Dans les années 1920, la littérature s’intéressait aux riches personnes. Elle se délectait de leur patrimoine quasi-onirique et de leurs tourments sentimentaux. Aujourd’hui, les écrivains prônent l’abstinence et la repentance, question d’époque. Le chiche a remplacé le chic. La réussite sociale fait tellement d’envieux. Les romans actuels débordent de bons sentiments et de niaiseries humanistes à pleurer. Le courrier du cœur a balayé la tragédie des existences trop faciles.
Les beautiful people de l’entre-deux-guerres
Avec L’Homme à l’Hispano, c’était à bas le misérabilisme et avis de grand luxe sur la Côte basque. Le roman a d’abord été publié en feuilleton dans La Petite Illustration en 1925, puis la même année, en un seul volume aux Editions Émile-Paul Frères. Cette romance teintée d’amertume, hésitant entre un numéro de Nous deux et une pièce de Racine, à la fois mélo et cependant jamais démago, est l’œuvre de Pierre Frondaie (1884-1948), de son vrai nom René Fraudet. Ce rejeton de la bourgeoisie, né d’un père antiquaire et d’une mère sosie d’Ava Gardner version Belle Époque, a partagé les bancs de l’école avec Sacha Guitry. Les beautiful people de l’entre-deux-guerres sont sa seconde famille. Il s’est ainsi créé un personnage flamboyant, dînant chez Maxim’s ou à la Tour d’Argent et séjournant au Danieli à Venise, au Pierre de New-York ou à l’hôtel George V à Paris au gré de ses humeurs.
La parution de cette histoire d’amour forcément contrariée va connaître un succès sans précédent.

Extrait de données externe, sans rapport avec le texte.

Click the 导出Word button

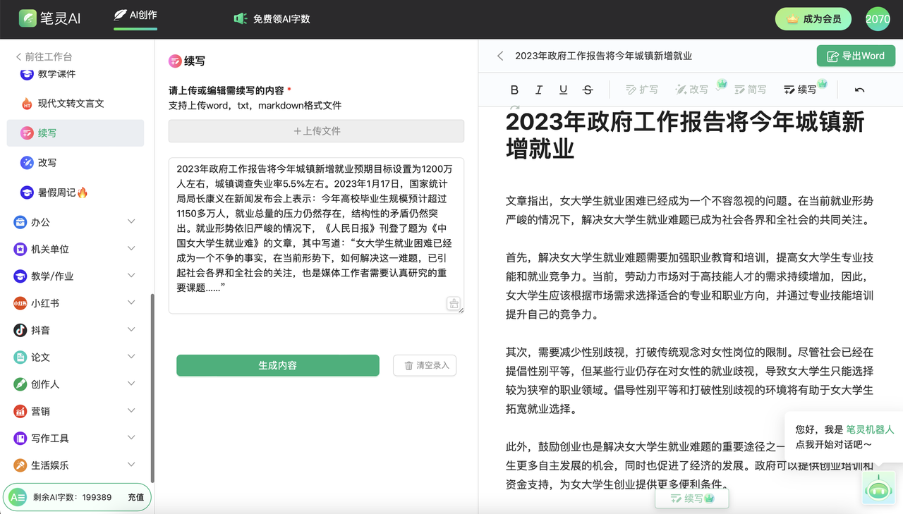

Traduit en quinze langues, adapté par deux fois au cinéma, en 1926 par Julien Duvivier et en 1935 par Jean Epstein, fascinant jusqu’aux Amériques, ce livre fut même édité en poche après la guerre. Depuis quelques années, il était pourtant introuvable. Chez les bouquinistes, on tombait parfois sur des exemplaires fatigués de la « Collection Pourpre » ou « J’ai lu ». L’Éveilleur, toujours à la recherche de pépites oubliées, a remédié à cette lacune en accompagnant sa reparution des illustrations d’origine signées Léon Fauret et d’une préface de Laure Bjawi-Levine, anthropologue à l’université Santa Clara de Californie, propre nièce de Frondaie.
L’Homme à l’Hispano s’appelle Georges Dewalter. Héros déclassé, il débarque à Biarritz au volant d’une Hispano qui ne lui appartient pas et tombe sous le charme de Stéphane Oswill, une lady mal mariée. Dans l’aisance matérielle et l’inconfort intellectuel, cette jeune femme n’attendait plus son prince charmant. Quelques jours auparavant, ironie des rencontres, dans un train censé l’amener à Dakar, Georges avait confié son infortune à un voyageur anglais, Sir William Meredith Oswill, l’époux de Stéphane. Dans cet engrenage infernal, tiraillé entre l’envie de tout avouer à sa belle aristocrate biarrote et la peur de la perdre, il se débat dans ses mensonges sous le regard amusé et cruel du mari. Il a pour seul confident, Montnormand, un vieux notaire qui veille sur lui depuis l’enfance et le considère, malgré ses échecs, comme un « grand seigneur ». « S’il n’avait pas été ce que je dis un seigneur, il ne serait pas un raté. Mais les ratés, quand ils sont honnêtes, quand ils ne sont pas jaloux, sont peut-être ce qu’il y a de plus propre dans l’humanité. Ils ont souvent bien des dons. Il ne leur manque que la férocité qui fait les grandes réussites », déclare-t-il à l’anglais dédaigneux.
Amour, gloire et Hispano au programme de cette virée sur le littoral Atlantique, dans les riches palais d’Oloron où les fêtes étincelantes animent la belle saison et où l’argent, son abondance ou son absence, brouille les cartes d’un impitoyable jeu de société.
L’Homme à l’Hispano, Pierre Frondaie, L’Éveilleur.